WHAT NEEDS TO BE DONE => Edit the passage of the forum discussion that opens with the words "## Shell (Oct" and closes with "one that works.", replacing "puppy" with "young dog" wherever it occurs.

SOURCE EXTRACT START

Lol. We gave you quite a few suggestions. Sure, there was some emotional response mixed in, but that happens around here. To be fair, you did say that you hit your dog with a piece of wood without any clarification. 

Have fun in your "I know better than everyone else" bubble. I honestly do hope your dog turns out okay.


----------



## Shell (Oct 19, 2009)

Here's the thing about how none of the suggestions frequently mentioned here "not working"- they take time and consistency. You haven't had the puppy long enough to have truly given that time and consistency especially if you've been changing methods trying to find one that works.

I can tell that you are dedicated and want to do what's best because you are making the effort to find out what is best for him. That's the thing to me though, it isn't that resorting to spanking a couple time is likely to mess your dog up for life or anything, its that we are warning you to be careful of taking the advice of someone who bases their actions on outdated physical punishment training which most certainly CAN backfire and warning you against short cuts. 

Positive reinforcement training works and it can be used for more subtle and specific training or training to a higher level of precesion than punishment. (I'm not getting into the whole 4 quadrants of conditioning here, although its worth learning more terms and reading more training books to get details). Resorting to a physical punishment based method as a shortcut for dealing with a normal puppy behavior can be setting you down a bad path for the next training frustration that you get tempted to shortcut and so on. The stronger the dog gets and the more I dependant minded he gets as a teen and adult, the "heavier" the punishment would need to be to take that shortcut and it risks heavier fallout too.
Far better to take the extra time and consistency needed to train with a method that doesn't risk fallout or negative escalation.

I understand your frustration, really. My first foster Luna was a wild nipping nutcase that when I first met her, she got out of the car and leapt straight up 5 feet in the air to try to bite my nose. She was a ~50 lbs adult dog with springs for legs. But she was friendly at least and not fearful. Another foster was initially very fear aggressive to everyone but me and she too had little pirhana teeth. The fear aggression though was soooo much harder to work with than the nutty cheerfulness of the other dog so while i could give other examples of dogs i have met, that comparison alone is enough to illustrate to me a good reason to avoid methods that have a greater chance of producing fear.

The thing is that some dogs can be smacked and punishment and they take it in stride, other dogs will become a mental mess and most dogs somewhere in between but the risk is that you don't know where on that scale your dog will fall until the damage is done.


----------



## Canyx (Jul 1, 2011)

Jumping in here not to jump down your throat, but to tell it to you straight.



cvgordy said:


> We were hoping for "oh, well if you have to do that, be careful and do this... and this.. and make sure not to do this or it could go very badly in the end..."


Well if you have to hit your dog, then be _aware_ that the likelihood of the dog being a little more skittish and reactive is going to be higher. I also know plenty of dogs that have been raised heavy-handed. Most of them are like 'any other dog,' friendly and close to their families. But the thing about punishment is it eliminates the behavior through fear but doesn't eliminate the root of the behavior. If you have a dog that wants to bite, hitting it will probably solve that immediately. Heck, you might not even need to think about it for the rest of your life and your dog might be a fine dog in all situations for the remainder of its life. But there is also the chance that the suppressed urge to react might suddenly crop up at some point in life. A dog gets excited at another dog and 'accidentally' bites the child next to it... For that reason, I am a fan of letting dogs show their true colors. If they like to bite, let them bit *appropriate things*. If they growl, let them growl so the owners know what frustrates them and can avoid testy situations turning into bite situations.

SOURCE EXTRACT END
DATASET ENTRIES START

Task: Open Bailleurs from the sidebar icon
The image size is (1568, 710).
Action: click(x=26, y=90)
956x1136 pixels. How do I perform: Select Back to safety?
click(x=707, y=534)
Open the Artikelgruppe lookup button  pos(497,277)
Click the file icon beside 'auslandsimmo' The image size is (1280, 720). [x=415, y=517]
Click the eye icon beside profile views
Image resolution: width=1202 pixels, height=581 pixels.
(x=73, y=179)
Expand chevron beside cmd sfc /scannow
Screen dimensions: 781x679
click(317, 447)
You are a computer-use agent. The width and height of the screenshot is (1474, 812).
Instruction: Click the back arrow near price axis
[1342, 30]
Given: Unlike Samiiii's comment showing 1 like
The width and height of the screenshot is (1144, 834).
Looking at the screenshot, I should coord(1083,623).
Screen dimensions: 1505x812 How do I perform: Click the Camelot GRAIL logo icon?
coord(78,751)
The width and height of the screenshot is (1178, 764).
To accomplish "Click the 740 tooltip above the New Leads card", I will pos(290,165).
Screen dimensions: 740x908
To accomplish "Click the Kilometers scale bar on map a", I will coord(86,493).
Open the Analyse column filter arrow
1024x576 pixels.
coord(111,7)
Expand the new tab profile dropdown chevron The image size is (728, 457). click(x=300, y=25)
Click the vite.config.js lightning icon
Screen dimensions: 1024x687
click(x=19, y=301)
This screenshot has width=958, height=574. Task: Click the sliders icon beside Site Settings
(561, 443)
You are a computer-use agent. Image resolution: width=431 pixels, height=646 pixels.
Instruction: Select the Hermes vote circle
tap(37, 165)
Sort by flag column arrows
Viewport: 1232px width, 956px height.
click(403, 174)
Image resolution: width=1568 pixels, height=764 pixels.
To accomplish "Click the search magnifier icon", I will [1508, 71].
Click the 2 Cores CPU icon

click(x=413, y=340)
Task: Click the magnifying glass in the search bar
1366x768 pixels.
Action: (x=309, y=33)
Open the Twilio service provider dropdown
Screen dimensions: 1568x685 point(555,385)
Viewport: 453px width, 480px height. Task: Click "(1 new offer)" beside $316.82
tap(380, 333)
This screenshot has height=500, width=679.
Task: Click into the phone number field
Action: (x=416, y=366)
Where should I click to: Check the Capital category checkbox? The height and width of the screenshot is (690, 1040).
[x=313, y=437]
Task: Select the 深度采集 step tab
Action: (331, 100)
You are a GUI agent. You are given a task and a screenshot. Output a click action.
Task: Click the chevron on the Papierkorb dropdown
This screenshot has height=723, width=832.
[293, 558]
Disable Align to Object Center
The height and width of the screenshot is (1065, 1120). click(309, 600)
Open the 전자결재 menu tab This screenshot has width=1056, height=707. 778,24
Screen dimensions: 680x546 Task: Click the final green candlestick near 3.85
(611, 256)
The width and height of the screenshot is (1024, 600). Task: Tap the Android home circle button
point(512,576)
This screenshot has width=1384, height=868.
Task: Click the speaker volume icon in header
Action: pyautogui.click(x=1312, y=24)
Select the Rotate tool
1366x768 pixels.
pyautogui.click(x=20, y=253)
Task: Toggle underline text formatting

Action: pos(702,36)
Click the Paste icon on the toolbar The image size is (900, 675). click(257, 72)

DATASET ENTRIES END

OUTPUT BELOW =>
## Shell (Oct 19, 2009)

Here's the thing about how none of the suggestions frequently mentioned here "not working"- they take time and consistency. You haven't had the young dog long enough to have truly given that time and consistency especially if you've been changing methods trying to find one that works.